A espera por um listão é angustiante. Todos sabem disso. Você faz a prova e espera longos dias. Parece que o tempo não passa. As horas são longas, as noites são maiores ainda. Será que vai dar? Será que não? Mas eu fui bem? Bah, vai dar sim! Fiz mais pontos que no ano anterior!

Tudo isso foi por água abaixo com o ENEM. O MEC descobriu um jeito de fazer uma espera ainda mais angustiante, mais sofrida.

Quando surgiu o novo ENEM, em maio de 2009, eu li as regras e avisei: vai ser um caos! E fui mal entendido. Alguns disseram que eu estava louco. Que eu estava exagerando. Li atentamente cada uma das várias páginas que explicavam as regras. Tinha a TRI, o SiSU...entre tantas outras coisas. E avisei: o listão vai deixar de existir. Se era angustiante com o listão. Seria pior com o SiSU.

Quando o listão é divulgado, você ESTÁ aprovado! Quando você está no SiSU, durante o dia, poderá estar fora pela manhã! Ou seja, você dorme aprovado e acorda REPROVADO!

O novo método de seleção funciona assim: você se inscreve durante o dia. Antes de conseguir, pena muitas horas. Sim, pena! Porque o sistema cai, porque são muitos os brasileiros que tentam acessar o SiSU ao mesmo tempo. Superada a fase do sistema, horas e horas, dias e dias tentando acessar o SiSU você se inscreve. Coloca a sua nota no sistema e espera. Acorda no dia seguinte e tá lá! Você PASSOU! Sim, passou! Seu nome está lá no listão! NÃO! Enganou-se, era uma pegadinha.

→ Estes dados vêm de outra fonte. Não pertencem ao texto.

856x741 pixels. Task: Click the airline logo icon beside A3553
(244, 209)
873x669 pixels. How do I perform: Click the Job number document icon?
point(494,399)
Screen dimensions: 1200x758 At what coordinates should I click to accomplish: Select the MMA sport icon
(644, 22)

A pegadinha é a seguinte. Você se inscreve durante o dia. O sistema recolhe todas as novas inscrições daquele dia. E também aceita as mudanças que estão ocorrendo. Como assim mudanças? Um candidato que quer um determinado curso e tem uma nota muito alta, poderá descobrir que, com a sua nota, ele passaria em Medicina. Ou seja, ele abre mão do curso sonhado para passar em um curso com glamour maior. Na sua tola visão de mundo.

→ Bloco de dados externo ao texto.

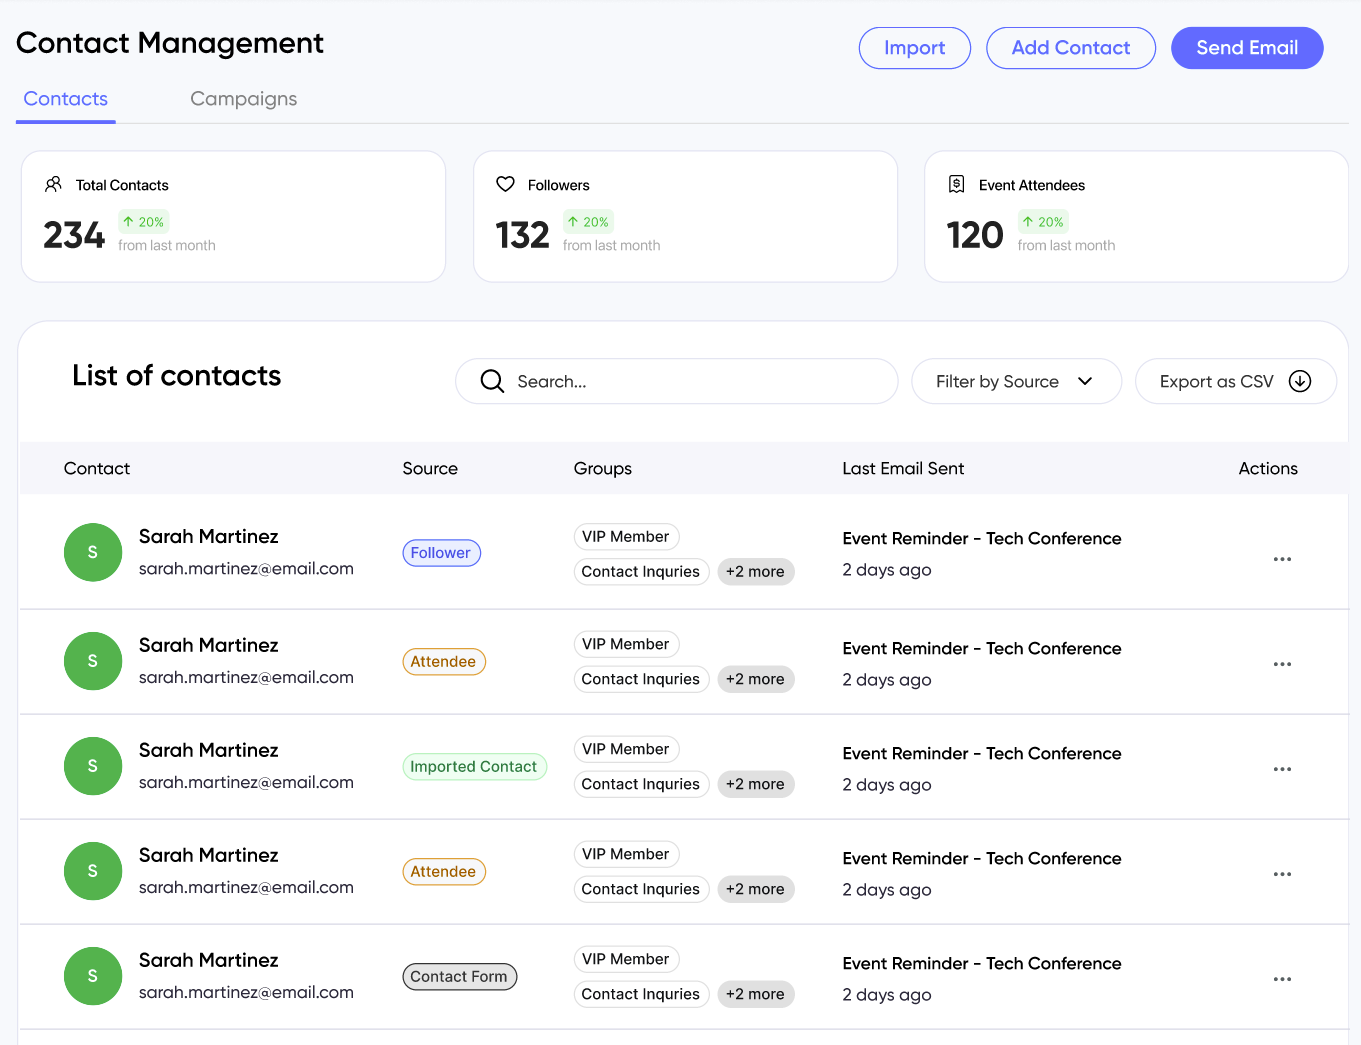
Task: Expand the +2 more groups on the first contact
Action: (756, 571)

Dessa forma, o listão é móvel. Todos os dias, pela manhã, surge um novo listão. Imagine a angústia de um candidato que está muito bem colocado no primeiro dia. Isso não significa nada. Porque muita água vai passar por baixo da ponte. E, em 6 dias, ele poderá ser excluído do listão. Sim, ele que tanto sonhava e merecia aquela vaga, estará fora. Ele verá a sua colocação sendo transformada em pó. A cada dia ele vai caindo, caindo, caindo e...está fora!

Tenho pensado muito se é justo ou não. Na minha opinião, NÃO! Mas é a regra de um novo jogo. E a sorte está lançada. Sorte? SIM! Tenho certeza que quando as inscrições encerrarem, alguns candidatos estarão fora por não conseguirem acessar o sistema. Sendo assim, não se inscreverão no SiSU e perderão a sua vaga.

Num país de dimensões continentais, era favas contadas que isso ocorreria. Em algum momento, em alguma cidade longínqua, faltará luz, a internet discada cairá, o sistema vai falhar. E algum estudante perderá a chance de ter um futuro melhor.

Além disso, para o RS, essa mudança representou a NACIONALIZAÇÃO das vagas de duas grandes universidades: UFPEL e UFCSPA. A partir do SiSU, as vagas serão disputadas por todos os estudantes brasileiros. Mais do que isso: pelos MELHORES estudantes brasileiros. O que torna o processo ainda mais difícil.

É verdade, nunca pensei dizer isso: que saudade do listão!